Exactly as given, repeat all of the entries.

- - -

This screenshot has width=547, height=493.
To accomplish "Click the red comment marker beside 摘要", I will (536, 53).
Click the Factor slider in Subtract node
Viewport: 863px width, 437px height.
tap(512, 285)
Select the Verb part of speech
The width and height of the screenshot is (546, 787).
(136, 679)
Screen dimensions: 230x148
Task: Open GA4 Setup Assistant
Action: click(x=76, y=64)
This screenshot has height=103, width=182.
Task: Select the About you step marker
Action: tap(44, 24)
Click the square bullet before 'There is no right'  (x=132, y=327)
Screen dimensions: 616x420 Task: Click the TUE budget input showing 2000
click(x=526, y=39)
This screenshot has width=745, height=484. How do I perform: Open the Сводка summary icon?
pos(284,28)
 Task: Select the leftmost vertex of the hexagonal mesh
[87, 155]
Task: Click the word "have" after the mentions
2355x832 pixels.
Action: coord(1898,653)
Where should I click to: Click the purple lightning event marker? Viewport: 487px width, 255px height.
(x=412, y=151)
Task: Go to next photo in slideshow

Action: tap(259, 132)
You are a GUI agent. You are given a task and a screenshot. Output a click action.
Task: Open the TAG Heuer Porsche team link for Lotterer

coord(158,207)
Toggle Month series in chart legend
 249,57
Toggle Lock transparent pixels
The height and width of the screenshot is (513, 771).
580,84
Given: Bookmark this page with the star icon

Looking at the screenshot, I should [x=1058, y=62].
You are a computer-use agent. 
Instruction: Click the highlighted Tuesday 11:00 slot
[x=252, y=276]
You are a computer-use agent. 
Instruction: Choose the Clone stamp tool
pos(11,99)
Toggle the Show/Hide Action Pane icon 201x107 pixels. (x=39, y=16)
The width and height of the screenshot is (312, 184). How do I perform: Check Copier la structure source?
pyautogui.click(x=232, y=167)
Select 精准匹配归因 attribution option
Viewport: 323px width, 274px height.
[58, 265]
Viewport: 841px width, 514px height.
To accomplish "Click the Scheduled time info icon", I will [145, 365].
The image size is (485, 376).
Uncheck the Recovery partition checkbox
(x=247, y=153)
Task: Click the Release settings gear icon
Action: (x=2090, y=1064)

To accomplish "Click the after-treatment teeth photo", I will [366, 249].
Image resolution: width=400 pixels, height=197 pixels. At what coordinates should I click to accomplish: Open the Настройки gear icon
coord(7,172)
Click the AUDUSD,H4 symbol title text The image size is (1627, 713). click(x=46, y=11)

- - -

Solution:
This screenshot has width=547, height=493.
To accomplish "Click the red comment marker beside 摘要", I will (536, 53).
Click the Factor slider in Subtract node
Viewport: 863px width, 437px height.
tap(512, 285)
Select the Verb part of speech
The width and height of the screenshot is (546, 787).
(136, 679)
Screen dimensions: 230x148
Task: Open GA4 Setup Assistant
Action: click(x=76, y=64)
This screenshot has height=103, width=182.
Task: Select the About you step marker
Action: tap(44, 24)
Click the square bullet before 'There is no right'  (x=132, y=327)
Screen dimensions: 616x420 Task: Click the TUE budget input showing 2000
click(x=526, y=39)
This screenshot has width=745, height=484. How do I perform: Open the Сводка summary icon?
pos(284,28)
 Task: Select the leftmost vertex of the hexagonal mesh
[87, 155]
Task: Click the word "have" after the mentions
2355x832 pixels.
Action: coord(1898,653)
Where should I click to: Click the purple lightning event marker? Viewport: 487px width, 255px height.
(x=412, y=151)
Task: Go to next photo in slideshow

Action: tap(259, 132)
You are a GUI agent. You are given a task and a screenshot. Output a click action.
Task: Open the TAG Heuer Porsche team link for Lotterer

coord(158,207)
Toggle Month series in chart legend
 249,57
Toggle Lock transparent pixels
The height and width of the screenshot is (513, 771).
580,84
Given: Bookmark this page with the star icon

Looking at the screenshot, I should [x=1058, y=62].
You are a computer-use agent. 
Instruction: Click the highlighted Tuesday 11:00 slot
[x=252, y=276]
You are a computer-use agent. 
Instruction: Choose the Clone stamp tool
pos(11,99)
Toggle the Show/Hide Action Pane icon 201x107 pixels. (x=39, y=16)
The width and height of the screenshot is (312, 184). How do I perform: Check Copier la structure source?
pyautogui.click(x=232, y=167)
Select 精准匹配归因 attribution option
Viewport: 323px width, 274px height.
[58, 265]
Viewport: 841px width, 514px height.
To accomplish "Click the Scheduled time info icon", I will [145, 365].
The image size is (485, 376).
Uncheck the Recovery partition checkbox
(x=247, y=153)
Task: Click the Release settings gear icon
Action: (x=2090, y=1064)

To accomplish "Click the after-treatment teeth photo", I will [366, 249].
Image resolution: width=400 pixels, height=197 pixels. At what coordinates should I click to accomplish: Open the Настройки gear icon
coord(7,172)
Click the AUDUSD,H4 symbol title text The image size is (1627, 713). click(x=46, y=11)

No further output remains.